Publication year - 2002
Publication title -
journal of anatomy
Language(s) - English
Resource type - Journals
SCImago Journal Rank - 0.932
H-Index - 118
eISSN - 1469-7580
pISSN - 0021-8782
DOI - 10.1046/j.1469-7580.2002.00047_6.x
Subject(s) - paracellular transport , tight junction , claudin , biophysics , cell junction , oncotic pressure , fluorescence recovery after photobleaching , hydrostatic pressure , adherens junction , materials science , nanopore , anatomy , chemistry , membrane , nanotechnology , biology , physics , permeability (electromagnetism) , cell , mechanics , biochemistry , cadherin , albumin
The presence of small (4–6 nm diameter) pores in nonbrain capillary walls, permeable to water and small hydrophilic solutes but not most proteins, was established 50 y ago (Pappenheimer et al.
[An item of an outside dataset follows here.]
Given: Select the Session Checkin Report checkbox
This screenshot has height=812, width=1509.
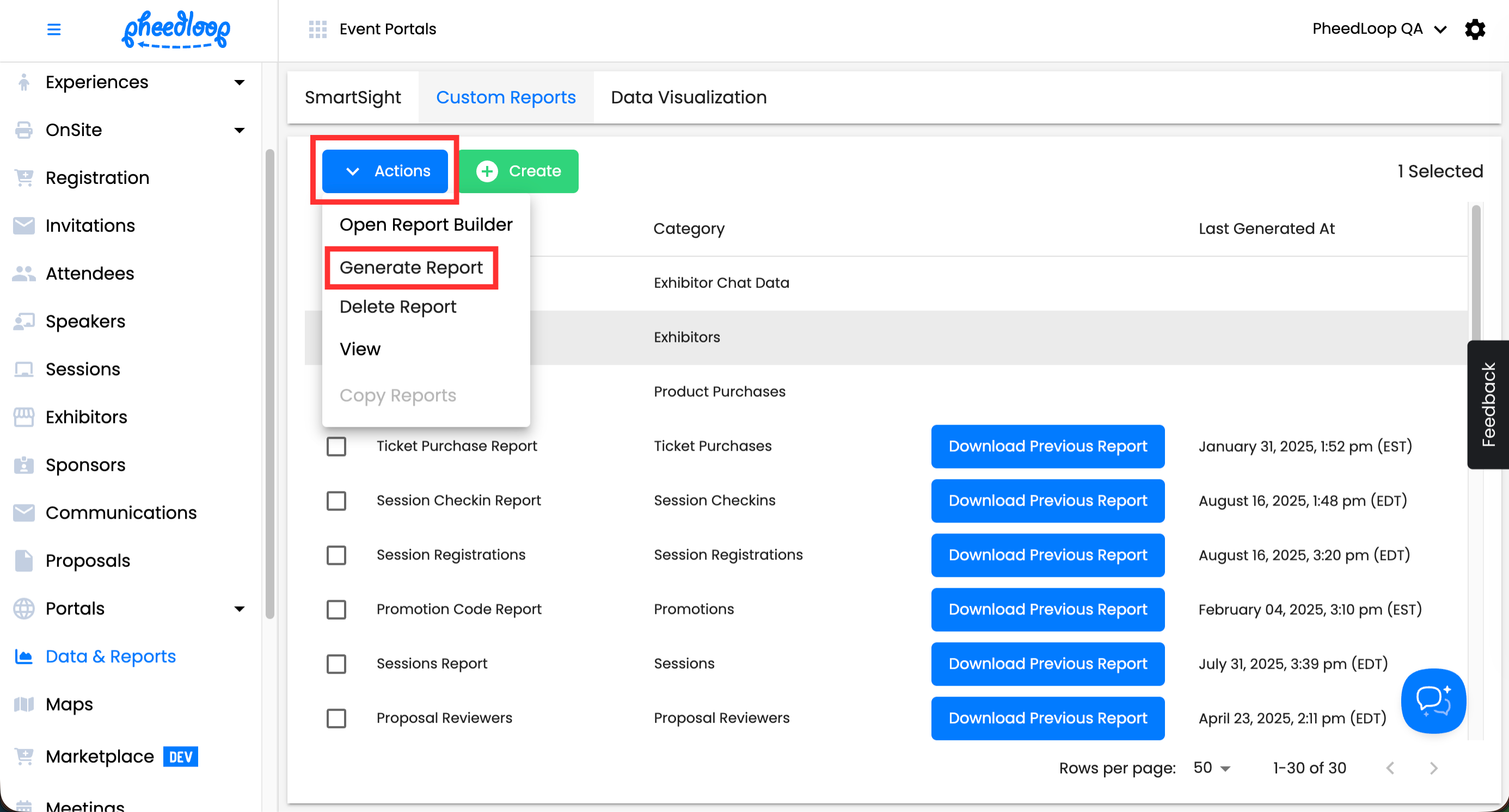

Amer. J. Physiol . 167 , 1951). This model provides a basis for long recognised features of hydraulic and oncotic pressure driven flows across capillary walls (Starling, J. Physiol . 19 , 1896). However the anatomical counterpart of the small pore system proved difficult to establish. Polarised preferences for the caveolar systems or for the paracellular pathway have now matured into a broad agreement that the main small pore pathway in continuous (nonfenestrated) capillaries is likely to be paracellular. The caveolar system is strongly associated with far rarer large pores and with opening‐up by inflammatory agents. Analogy with epithelial paracellular pathways would suggest that tight junctions are likely to be the most restrictive elements. The repeated demonstration by electron microscopy of a gap 4–5 nm wide in the tight junction strands of nonbrain endothelia failed an important test. Such a slit pore occupying the total length of the paracellular cleft would make the total pore area of capillaries in tissues such as muscle about an order of magnitude larger than physiological estimates suggested. Recognition that the tight junctions are interrupted by discontinuities much larger than small pores suggested that the tight junction might function as a shutter limiting the available cleft area rather than as the filter. Subsequent attention has focussed on other regions of the cleft and on the presence of 3 dimensional molecular meshes. Proposed sieve elements range from the glycocalyx to the adhesion molecule complexes of the adherens junctions. The molecular architecture of tight junctions and adherens junctions is moderately well defined in terms of molecular species, and there are differences at both sites between the endothelial and epithelial spectrum of protein expression. However, definition of the size‐restricting pore remains elusive and may require structural biology approaches to the spatial arrangements and interactions of the membrane molecular complexes surrounding the endothelial paracellular clefts.